A intensa onda de calor que atinge a França transformou os icônicos telhados de zinco de Paris em um verdadeiro pesadelo para aqueles que habitam os apartamentos no último andar, frequentemente pequenos e mal ventilados. A jovem Amelie Kenney, de 23 anos, que antes se orgulhava de ter uma vista privilegiada da capital francesa, agora enfrenta uma realidade difícil. "Tem sido a pior semana que já tivemos neste apartamento", desabafou.

As altas temperaturas, que ultrapassaram os 40°C durante o dia e 25°C à noite, tornaram os apartamentos sob os telhados não apenas desconfortáveis, mas também perigosos. Um estudo de 2022 revelou que residir em um sótão parisiense pode aumentar em mais de quatro vezes o risco de morte por calor.

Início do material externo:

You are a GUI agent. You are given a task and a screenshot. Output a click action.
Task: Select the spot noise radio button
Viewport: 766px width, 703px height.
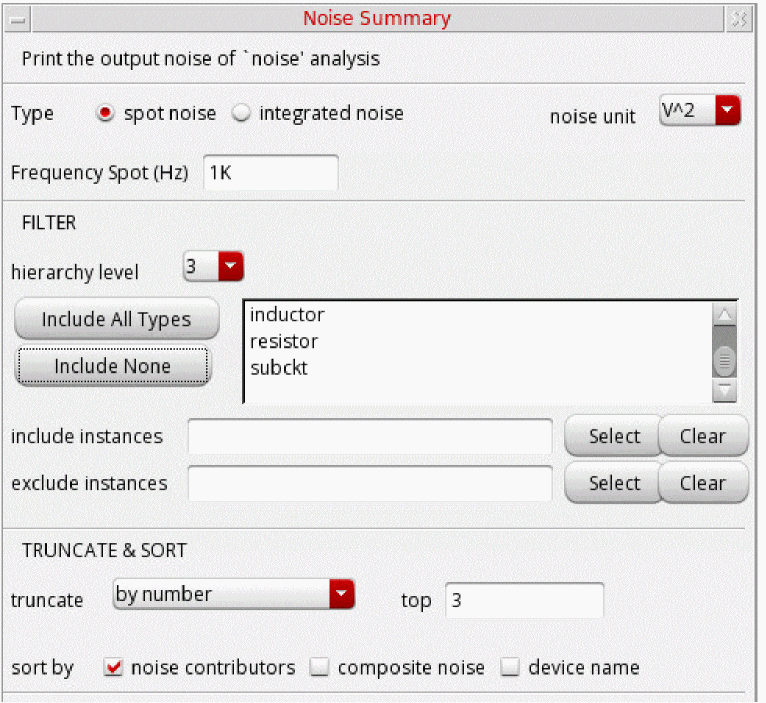[105, 114]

De acordo com pesquisa publicada na revista The Lancet Planetary Health, Paris apresenta os maiores riscos de morte relacionada ao calor entre 30 capitais europeias analisadas. Muitos moradores, como Kenney e sua parceira Francesca Pilia, compartilham espaços apertados, com janelas que recebem sol direto, enfrentando um dilema constante entre abrir ou fechar a janela para lidar com o calor e o barulho.

Desafios das regulamentações

Enquanto prédios comerciais e cinemas em Paris normalmente possuem ar-condicionado, os apartamentos particulares, especialmente em áreas centrais, frequentemente não têm esse recurso. Maider Olivier, do grupo de defesa habitacional, destaca que as regulamentações que visam preservar a estética dos telhados dificultam melhorias que poderiam proteger os moradores do calor extremo.

“As regras que protegem os telhados de Paris não protegem as pessoas que vivem sob eles”, afirmou Olivier. Em meio a este cenário, Kenney e Pilia estão buscando formas de se adaptar, usando ventiladores e mantendo-se hidratadas, mas a luta contra o calor continua.